Amazon ACM

Get AWS access key ID and secret

1. In your AWS account menu, locate the Security Credentials item.
2. Locate the Access keys section, and select Create access key.
3. Go to Retrieve access keys to copy the necessary data.

Configure account in senhasegura

1. In senhasegura, access the menu Certificate Manager→Certificates Cloud→Account.
2. Click the (⁝) icon and select New.
3. Fill in the fields with the following information. Fields with an asterisk (*) are mandatory information:
   • Name: user account identifier.
   • Enabled:Yes is selected by default.
   • Set the access data: select the field to enter the data below.
   • AWS access key ID: user application ID.
   • AWS secret access key: user application secret.
4. Save.

Create requests

1. In your AWS account, type Certificate Manager in the search field and click on the first service that appears.
2. On the next screen, find and select Create a private CA.
3. Fill in the configuration fields according to the company's needs.
4. The CA will be created and made available by AWS.
5. Under Actions, click Install CA certificate to enable.
6. In senhasegura, access the menu Certificate Manager→Certificates cloud→Requests.
7. Click the (⁝) icon and select New.
8. Fill in the fields with the following information.
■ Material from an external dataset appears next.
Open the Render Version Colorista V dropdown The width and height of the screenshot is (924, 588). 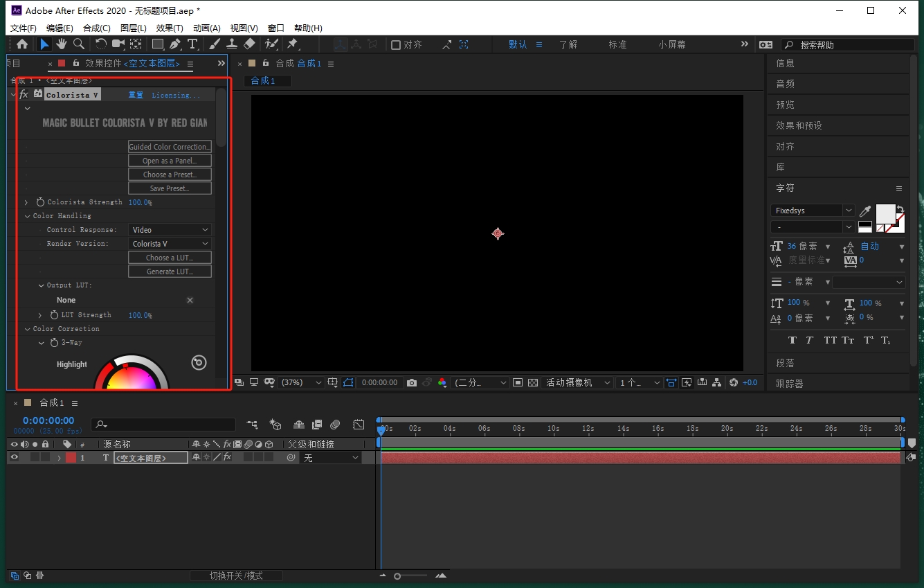pos(170,244)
Fields with an asterisk (*) are mandatory information:
   • Amazon Account: select the created account.
   • Region: select the same region as your AWS account.
   • CA: select the created CA.
     
     Caution

     Ensure your user has the appropriate Certificate Manager-related permissions in the AWS account to view your CA.
   • Domain name: choose an identifying name.
   • Additional names: additional domain names.
   • Tag: add extra identification if needed.
   • Value: add extra identification if needed.
9. Save.

Sign requests

1. With the request created, find it in senhasegura, in the Action column.
2. Click the (⁝) icon and select Request signature. 
3. Fill in the fields that appear as mandatory:
   • Justification: Write a reason for the request.
   • Reason: choose from the available options.
   • Governance code: type a request identification code.
4. Save.
5. View your certificate on the AWS page and confirm the Active status.
6. View your certificate in senhasegura. The Signed status appears after a few minutes of waiting.

View certificates

1. Access the menu Certificate Manager→ Certificates cloud→Certificates. Only certificates that have been signed are displayed.
2. In the Action column, click the (⁝) icon to view all available options:
   • Change certificate: change who is responsible for the certificate, and users who can access and use the certificate.
   • Request details: view your certificate information.
   • Renew certificate: depending on the user's permission, it is possible to request and sign or just make the request.
   • Certificate Renewal history: view renewal history, who, and when.
   • Disable: deactivate the certificate and consequently suspend the billing and operation.
     
     Caution

     The Accounts column on this screen shows how many accounts are linked to a single certificate. We strongly recommend reviewing this setting if your discovery reveals more than one account. Ideally, the certificate should have a single account to maintain the integrity of the cloud infrastructure.
3. By clicking on the Detail icon you can view different information about your certificate, and download the key to use it on various sites and applications.